Diamond Residence: 2015 BoY Winner for Small Apartment
When a Paris professor, Sylvie Lucas, decided to move back to her childhood home on the Normandy coast, choosing an architect for the renovation was a snap. A close friend’s daughter, Blandine Seguin, had recently left her job designing Apple Stores to start a firm. True, it was in the U.S., but Lucas didn’t worry about the long-distance logistics. Seguin recruited skilled local artisans to form a cohesive construction team, and Lucas contributed her in-depth knowledge of the property—this was the exact apartment where she grew up.

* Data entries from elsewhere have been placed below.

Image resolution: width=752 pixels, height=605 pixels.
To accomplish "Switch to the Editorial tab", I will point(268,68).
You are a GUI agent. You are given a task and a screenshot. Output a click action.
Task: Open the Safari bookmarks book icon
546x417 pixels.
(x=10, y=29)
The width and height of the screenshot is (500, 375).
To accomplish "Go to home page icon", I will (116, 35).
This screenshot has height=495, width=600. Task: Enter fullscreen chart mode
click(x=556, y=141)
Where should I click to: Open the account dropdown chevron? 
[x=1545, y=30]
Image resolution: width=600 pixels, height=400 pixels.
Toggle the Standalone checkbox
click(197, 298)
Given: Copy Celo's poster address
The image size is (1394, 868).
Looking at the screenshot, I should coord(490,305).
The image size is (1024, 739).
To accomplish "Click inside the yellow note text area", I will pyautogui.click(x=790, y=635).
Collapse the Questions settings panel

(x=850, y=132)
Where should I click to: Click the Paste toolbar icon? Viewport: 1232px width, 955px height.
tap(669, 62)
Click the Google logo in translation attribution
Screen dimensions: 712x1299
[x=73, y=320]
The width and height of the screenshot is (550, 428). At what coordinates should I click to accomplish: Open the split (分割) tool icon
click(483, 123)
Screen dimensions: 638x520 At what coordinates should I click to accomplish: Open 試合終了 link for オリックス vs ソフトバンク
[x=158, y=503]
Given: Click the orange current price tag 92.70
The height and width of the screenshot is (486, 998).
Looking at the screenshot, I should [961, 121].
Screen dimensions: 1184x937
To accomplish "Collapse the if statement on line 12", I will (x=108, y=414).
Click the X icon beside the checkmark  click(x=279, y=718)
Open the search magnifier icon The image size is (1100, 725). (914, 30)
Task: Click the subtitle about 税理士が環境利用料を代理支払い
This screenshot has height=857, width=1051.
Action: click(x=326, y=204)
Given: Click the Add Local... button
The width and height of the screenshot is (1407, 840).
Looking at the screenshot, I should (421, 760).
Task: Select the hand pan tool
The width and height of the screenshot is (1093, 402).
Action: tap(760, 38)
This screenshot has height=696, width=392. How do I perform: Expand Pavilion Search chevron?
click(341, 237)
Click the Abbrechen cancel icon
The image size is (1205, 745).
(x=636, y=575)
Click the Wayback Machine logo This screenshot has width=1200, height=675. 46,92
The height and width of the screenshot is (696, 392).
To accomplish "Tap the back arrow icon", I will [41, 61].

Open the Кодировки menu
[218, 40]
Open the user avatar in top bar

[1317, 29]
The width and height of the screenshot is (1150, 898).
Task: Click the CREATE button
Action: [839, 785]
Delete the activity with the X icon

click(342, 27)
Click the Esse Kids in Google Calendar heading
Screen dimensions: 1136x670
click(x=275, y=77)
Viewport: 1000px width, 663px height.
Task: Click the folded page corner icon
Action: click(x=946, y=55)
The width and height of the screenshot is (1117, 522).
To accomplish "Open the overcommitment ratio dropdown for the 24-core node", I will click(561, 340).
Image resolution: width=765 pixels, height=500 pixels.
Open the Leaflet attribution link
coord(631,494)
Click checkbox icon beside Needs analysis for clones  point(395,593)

It already had an appealing 1,300-square-foot layout, anchored by a central corridor, and oak floorboards in nearly pristine condition. “We kept the bones but modified the skin,” Seguin says. That meant using traditional materials in strikingly contemporary ways. Along the corridor, she shifted the doorways into alignment and increased their height. Between the doors, the walls’ molded plaster creates a light-and-shadow stripe effect, a wink at Trouville’s postcard—perfect beach furniture. Stripes aren’t the only pattern. Lengths of molding crisscross the ceiling of the asymmetrical, pentagonal living room to define subtle triangles. Much splashier is the kitchen’s wall and floor tile, a combination of black-and-white pinwheels and gold-leafed crystal perpendicular lines—a decorative glimmer of Lucas’s time spent in Lebanon.